Monday, 2 August 2010

You've got 90s Nostalgia and Dial-up Internet

Ah... You've got mail. I remember thinking last time I watched it about a hundred years ago that it was a film I really ought to have loved, but I didn't, not quite.

Well, I've got more emotional in my old age, and I welled up a couple of times, but again... unconvinced. I get that they fall in love online. After all, I was gutted when Mark from Columbus stopped messaging me back - I was developing a crush on him, his style of writing, the way he thought. And if you've been paying any attention at all, you will know that I profess to be in love with a man I have never met, although I know an awful lot about him through what I've seen and heard and read.

So it's not the falling in love part I object to. It's just the fact that (spoiler alert, by the way) one minute they're fighting and the next minute, ping, he's in love and taking her flowers. No explanation, really. I suppose in a book you could explain that better, the complexity of his thoughts. But unconvincing.

But anyway, it was fun to watch, mostly for the nostalgia. That internet dial up tone. The absence of Harry Potter books in the bookshops. And back then, no guilt, because I'd yet to place my first order with Amazon.
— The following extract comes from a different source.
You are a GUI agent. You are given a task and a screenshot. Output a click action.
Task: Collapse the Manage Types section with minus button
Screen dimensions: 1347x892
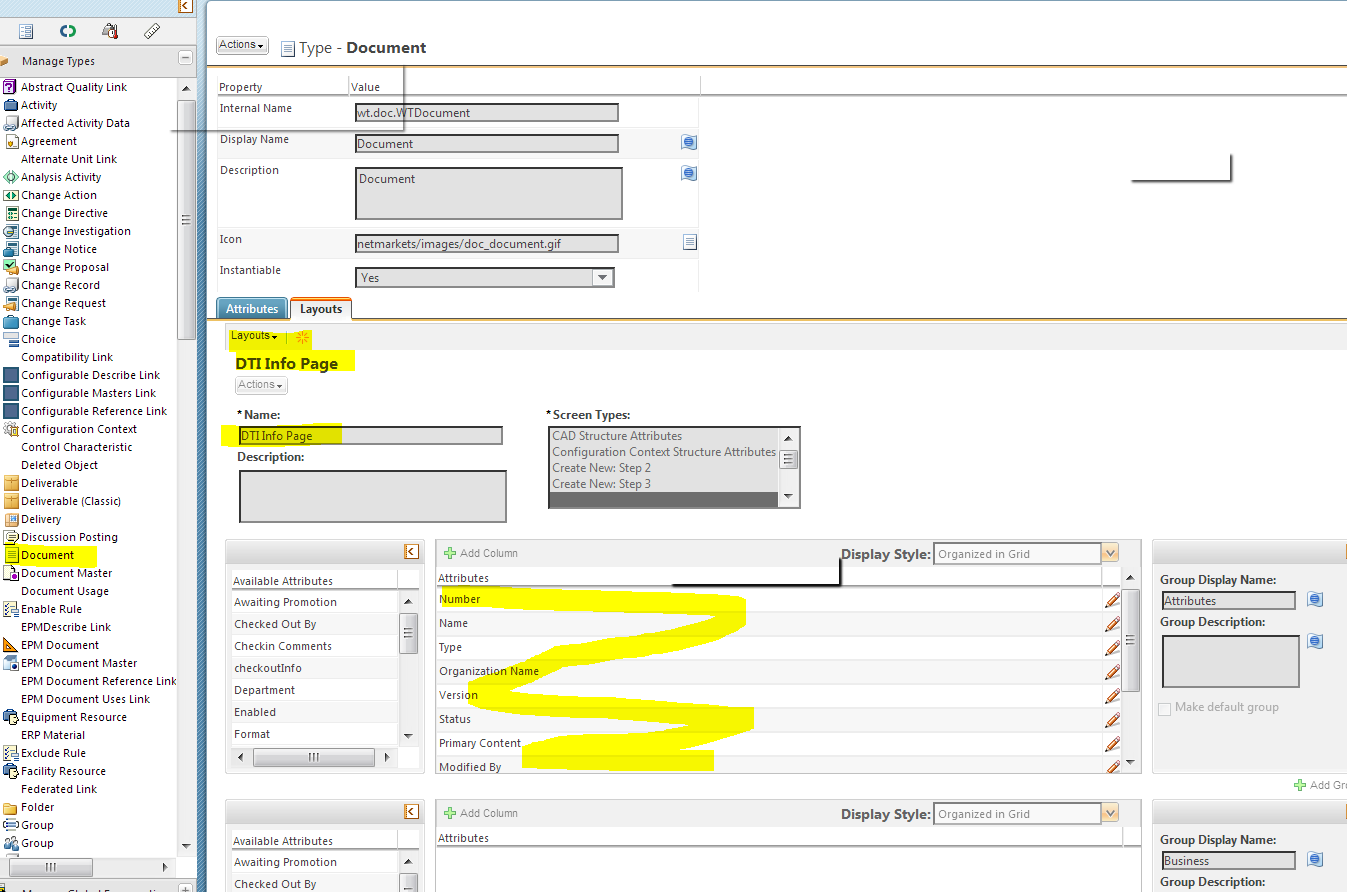[x=184, y=59]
And, of course, New York. Places I tell myself I vaguely recognise, though on closer inspection it's just generic New York I recognise, but that's good enough for me. I love it there - but then you know that, too.

And Starbucks. When I watched this back in whenever it was I probably had never seen a Starbucks, let alone having a clue as to what it would become. (And how desperately I would one day come to miss it...) And I don't think I even fully understood whether they were emailing, instant messaging or what. In my defence, I never had AOL, so it was all a bit confusing: computers didn't talk outside of America back then.
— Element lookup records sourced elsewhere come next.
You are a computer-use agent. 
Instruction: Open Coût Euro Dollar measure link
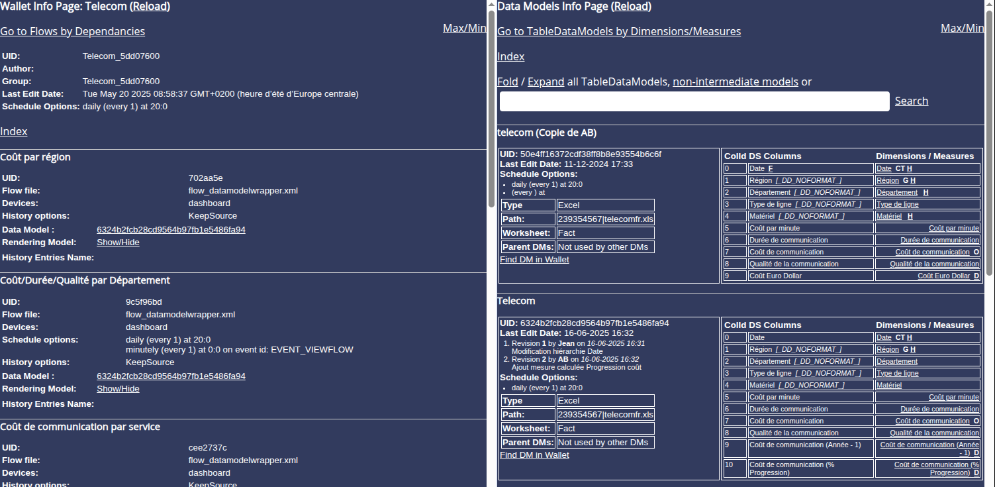(x=943, y=275)
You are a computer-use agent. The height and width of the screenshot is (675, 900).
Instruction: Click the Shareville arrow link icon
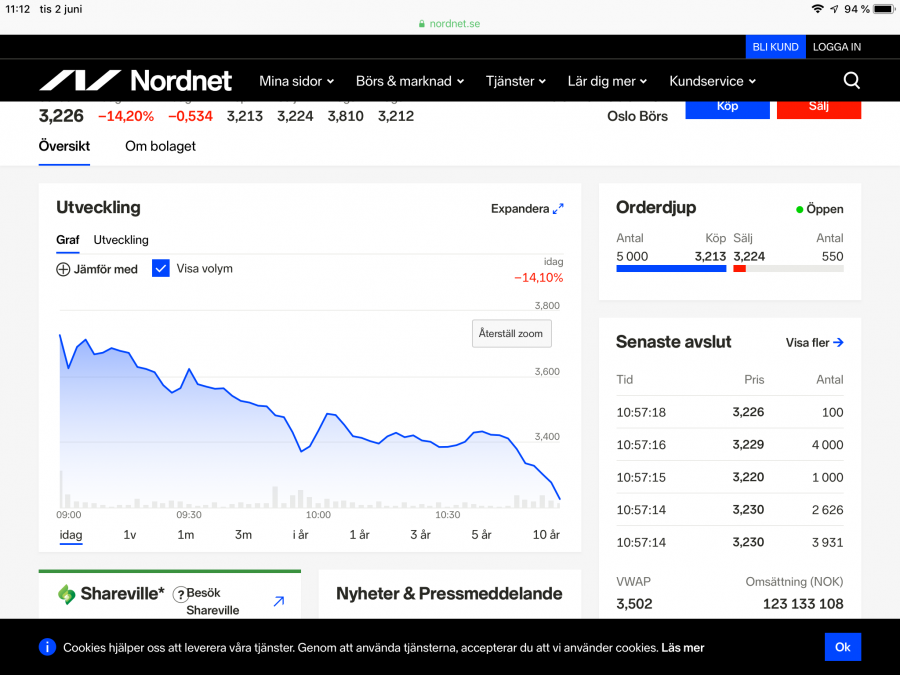(278, 601)
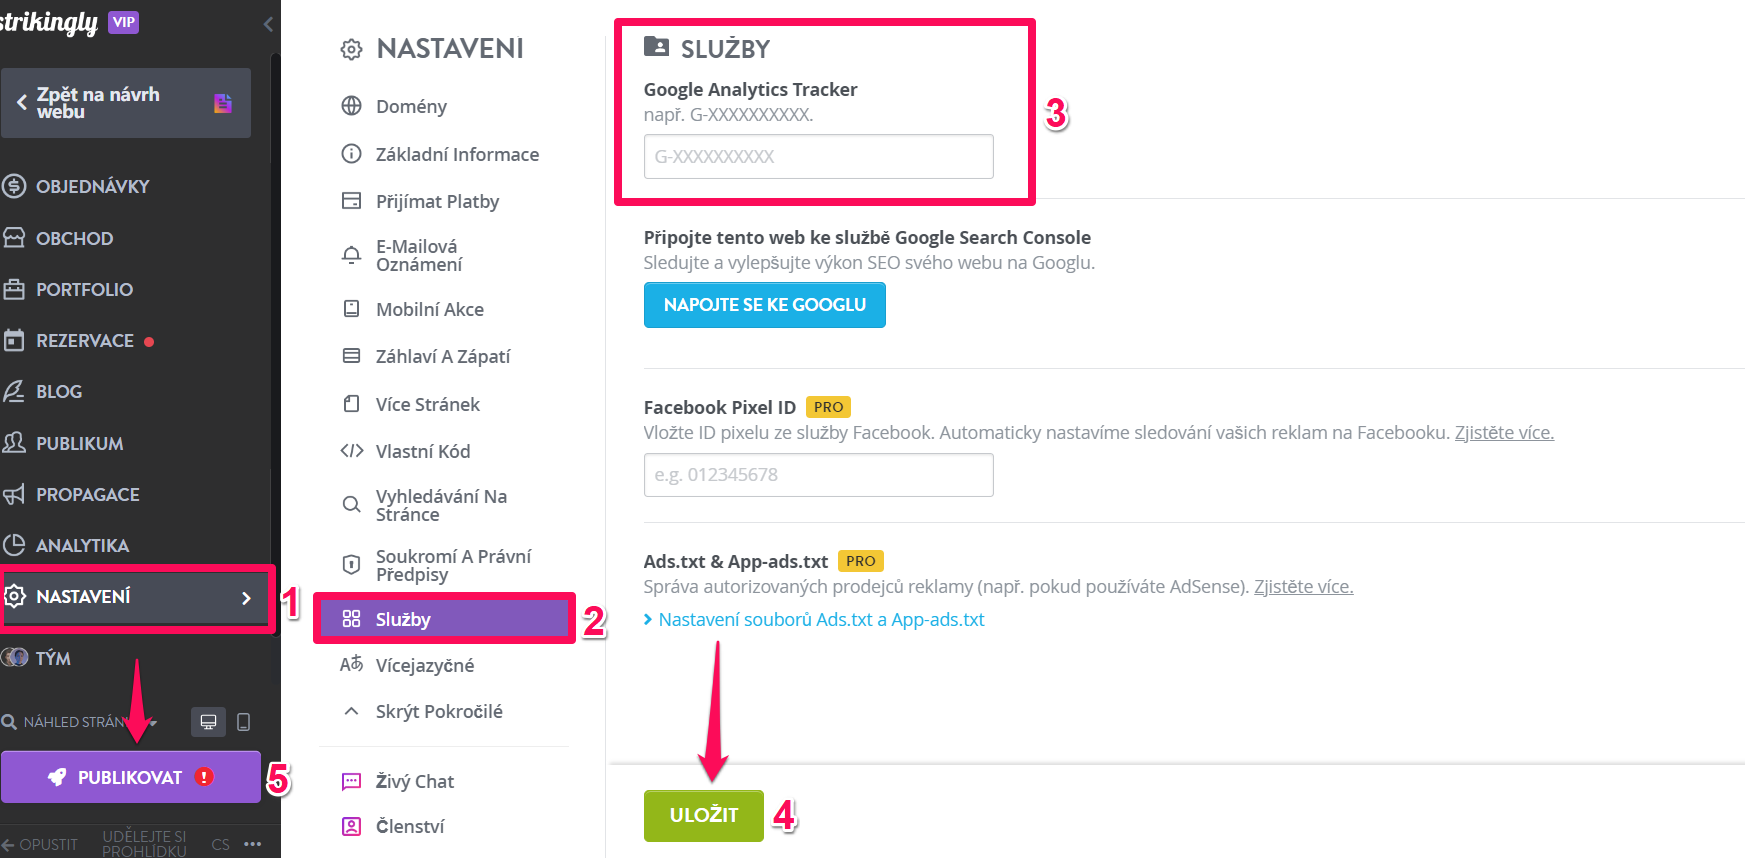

I'll leave you with my favourite quotes, and recommend you watch it, if you too long for the happier, simpler era of the late 90s...
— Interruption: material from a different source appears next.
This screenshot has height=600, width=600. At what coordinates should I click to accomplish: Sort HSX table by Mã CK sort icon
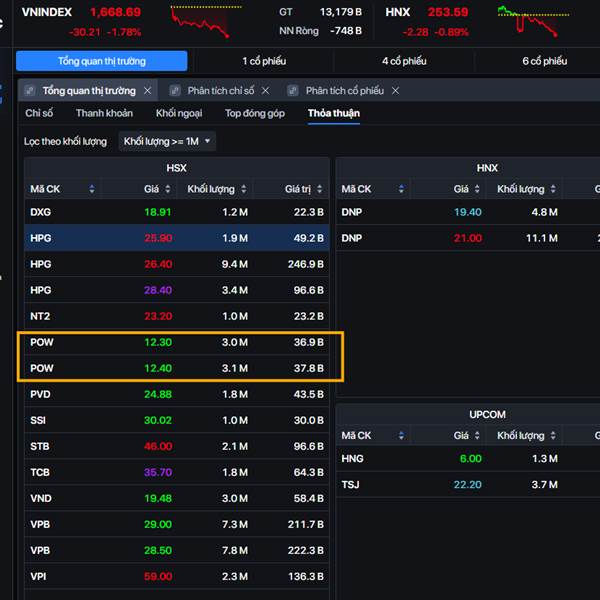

"I could never be with anyone who didn't take politics as seriously as I do." (and you were thinking there would be no mention of the West Wing!)

"People do really stupid things in foreign countries."

"The whole purpose of places like Starbucks is for people with no decision-making ability whatsoever to make six decisions just to buy one cup of coffee. Short, tall, light, dark, caf, decaf, low-fat, non-fat, etc. So people who don't know what the hell they're doing or who on earth they are can, for only $2.95, get not just a cup of coffee but an absolutely defining sense of self: Tall. Decaf. Cappuccino."








2 comments:

Anonymous said...

I live right around the corner from the cafe where they had coffee (called Cafe Lalo on 83rd btwn. Broadway and Amsterdam). Love it.

Carrie said...

Love "You've Got Mail." Love that it makes me want to write and move to New York and have an adorable brownstone. Love that you pointed out the "absence of Harry Potter books." So true.
P.S. Thanks so much for visiting (and commenting) on my blog.